Fed Says QE To End In November, Portugal Rattles Markets

Global monetary policy last week was dominated by the Federal Reserve’s message that the post-crises era of quantitative easing will end in November when it buys a final batch of U.S. Treasuries and housing market debt, shutting off one of the major spigots of global liquidity. Minutes of the June 17-18 meeting by the Federal Open Market Committee (FOMC), the Fed’s policy making body, showed that “participants generally agreed” that the Fed’s asset purchase program would be completed with the purchase of $15 billion of assets following the FOMC meeting on Oct. 29 if the economy improves as expected.

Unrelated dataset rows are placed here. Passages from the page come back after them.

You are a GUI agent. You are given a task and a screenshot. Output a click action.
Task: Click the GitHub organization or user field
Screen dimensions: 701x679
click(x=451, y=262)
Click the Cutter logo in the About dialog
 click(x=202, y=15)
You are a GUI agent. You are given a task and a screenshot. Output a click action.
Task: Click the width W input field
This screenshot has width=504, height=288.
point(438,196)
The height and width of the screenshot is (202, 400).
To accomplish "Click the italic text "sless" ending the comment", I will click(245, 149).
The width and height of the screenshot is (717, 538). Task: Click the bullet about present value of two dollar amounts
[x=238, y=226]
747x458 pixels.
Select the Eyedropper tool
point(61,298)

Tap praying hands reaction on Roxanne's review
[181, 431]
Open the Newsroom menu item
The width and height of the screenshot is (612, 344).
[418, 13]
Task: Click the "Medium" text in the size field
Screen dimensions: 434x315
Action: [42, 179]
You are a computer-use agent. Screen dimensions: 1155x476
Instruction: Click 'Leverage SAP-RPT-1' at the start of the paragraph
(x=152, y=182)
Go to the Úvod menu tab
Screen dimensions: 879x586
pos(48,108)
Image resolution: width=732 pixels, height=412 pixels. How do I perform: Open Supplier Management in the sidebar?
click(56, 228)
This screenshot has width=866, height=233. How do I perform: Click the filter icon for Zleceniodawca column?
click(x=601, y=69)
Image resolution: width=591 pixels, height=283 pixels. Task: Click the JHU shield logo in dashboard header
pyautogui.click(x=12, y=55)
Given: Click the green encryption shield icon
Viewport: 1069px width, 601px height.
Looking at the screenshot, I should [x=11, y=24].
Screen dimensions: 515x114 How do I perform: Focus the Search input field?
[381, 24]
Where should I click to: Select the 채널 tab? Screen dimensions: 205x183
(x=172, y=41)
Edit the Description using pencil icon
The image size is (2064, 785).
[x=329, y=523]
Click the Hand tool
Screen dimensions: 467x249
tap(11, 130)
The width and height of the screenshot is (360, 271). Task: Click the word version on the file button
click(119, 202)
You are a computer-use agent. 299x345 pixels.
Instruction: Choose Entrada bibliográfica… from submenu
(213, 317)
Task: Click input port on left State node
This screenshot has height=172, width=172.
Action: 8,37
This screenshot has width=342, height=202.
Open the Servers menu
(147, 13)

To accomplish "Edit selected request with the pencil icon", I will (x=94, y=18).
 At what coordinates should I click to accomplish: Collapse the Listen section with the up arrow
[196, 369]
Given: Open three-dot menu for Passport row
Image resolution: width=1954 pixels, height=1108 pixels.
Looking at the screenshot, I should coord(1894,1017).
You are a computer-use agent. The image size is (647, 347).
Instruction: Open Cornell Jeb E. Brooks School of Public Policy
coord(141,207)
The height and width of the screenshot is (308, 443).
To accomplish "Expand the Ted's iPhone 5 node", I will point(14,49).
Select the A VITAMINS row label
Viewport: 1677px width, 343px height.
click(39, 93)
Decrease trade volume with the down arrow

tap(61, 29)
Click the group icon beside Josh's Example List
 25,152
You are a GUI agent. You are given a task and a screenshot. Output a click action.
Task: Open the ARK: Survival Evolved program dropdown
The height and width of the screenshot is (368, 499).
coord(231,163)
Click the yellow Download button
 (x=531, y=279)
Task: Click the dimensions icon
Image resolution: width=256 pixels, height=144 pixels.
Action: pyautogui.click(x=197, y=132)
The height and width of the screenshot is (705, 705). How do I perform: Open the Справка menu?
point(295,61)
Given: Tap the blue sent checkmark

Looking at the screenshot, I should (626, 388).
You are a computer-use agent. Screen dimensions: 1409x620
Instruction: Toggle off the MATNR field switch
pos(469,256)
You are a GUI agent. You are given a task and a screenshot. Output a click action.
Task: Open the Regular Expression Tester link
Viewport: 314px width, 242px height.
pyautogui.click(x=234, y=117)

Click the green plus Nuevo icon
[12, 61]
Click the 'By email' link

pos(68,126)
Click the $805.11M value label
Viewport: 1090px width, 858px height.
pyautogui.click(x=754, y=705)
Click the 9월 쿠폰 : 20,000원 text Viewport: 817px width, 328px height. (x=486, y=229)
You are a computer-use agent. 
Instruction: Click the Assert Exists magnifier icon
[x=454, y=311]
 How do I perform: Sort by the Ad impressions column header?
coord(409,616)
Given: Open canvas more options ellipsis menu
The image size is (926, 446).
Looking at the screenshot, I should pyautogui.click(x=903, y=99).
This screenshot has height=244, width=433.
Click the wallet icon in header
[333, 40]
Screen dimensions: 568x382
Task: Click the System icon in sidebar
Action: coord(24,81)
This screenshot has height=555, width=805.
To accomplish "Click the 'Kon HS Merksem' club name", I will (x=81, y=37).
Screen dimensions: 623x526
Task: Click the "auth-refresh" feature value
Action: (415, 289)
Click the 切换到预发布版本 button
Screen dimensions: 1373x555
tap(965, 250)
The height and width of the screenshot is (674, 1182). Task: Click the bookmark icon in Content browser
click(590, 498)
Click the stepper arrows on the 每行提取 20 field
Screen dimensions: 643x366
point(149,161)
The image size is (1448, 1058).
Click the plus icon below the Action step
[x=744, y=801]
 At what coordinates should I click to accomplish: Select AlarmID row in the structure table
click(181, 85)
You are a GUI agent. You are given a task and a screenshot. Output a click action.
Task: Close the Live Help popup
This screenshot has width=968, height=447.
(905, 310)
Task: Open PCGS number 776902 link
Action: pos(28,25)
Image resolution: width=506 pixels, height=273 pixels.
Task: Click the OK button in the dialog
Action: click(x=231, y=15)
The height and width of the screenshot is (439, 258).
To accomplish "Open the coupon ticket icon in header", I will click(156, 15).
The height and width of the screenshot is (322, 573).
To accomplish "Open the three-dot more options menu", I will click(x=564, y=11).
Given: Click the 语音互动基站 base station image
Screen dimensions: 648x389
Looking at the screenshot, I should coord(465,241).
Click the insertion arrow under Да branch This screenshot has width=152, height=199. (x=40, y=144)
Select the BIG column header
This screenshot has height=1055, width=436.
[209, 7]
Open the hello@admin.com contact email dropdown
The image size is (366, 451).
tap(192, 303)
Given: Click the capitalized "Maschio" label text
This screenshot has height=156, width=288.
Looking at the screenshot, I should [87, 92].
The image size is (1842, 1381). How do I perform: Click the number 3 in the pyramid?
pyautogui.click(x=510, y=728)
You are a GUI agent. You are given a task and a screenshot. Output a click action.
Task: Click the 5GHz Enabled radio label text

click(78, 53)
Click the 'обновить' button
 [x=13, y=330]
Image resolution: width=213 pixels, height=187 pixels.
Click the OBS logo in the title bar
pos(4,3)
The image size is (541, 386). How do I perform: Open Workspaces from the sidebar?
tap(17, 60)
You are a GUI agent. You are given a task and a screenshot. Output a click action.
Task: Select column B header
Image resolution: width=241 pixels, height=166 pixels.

News of the Fed’s decision to wrap up its third program of quantitative easing, known as QE3, was greeted with a “so what” shrug by financial markets, a welcome contrast to May 2013 when news that the Fed could “take a step down” in its asset purchases in the next few meetings rattled markets and triggered a major reversal of global capital flows away from emerging markets. The lack of market volatility in response to the FOMC’s message illustrated the benefit of transparent and consistent communication.

From now on, the focus is squarely on when the Fed will start raising rates – in the minutes described as “the liftoff of the federal funds rate” – with every new release of unemployment and inflation rates likely to spark feverish speculation and market volatility.

The minutes showed how the FOMC is going to great lengths to ensure that it keeps up this track record of transparency, with policy makers debating the nitty-gritty of monetary policy post-QE. This includes how the Fed should communicate while it still has a very large balance sheet and how its tools – interest on excess reserves (IOER) and overnight repurchase agreements (ON RRP) – will work in conjunction with the tried and true federal funds rate to control short-term rates.

But while the FOMC minutes hardly caused a stir, European and then global markets were rattled by trouble at Portugal’s biggest listed bank, Banco Espirito Santo, and its controlling shareholder.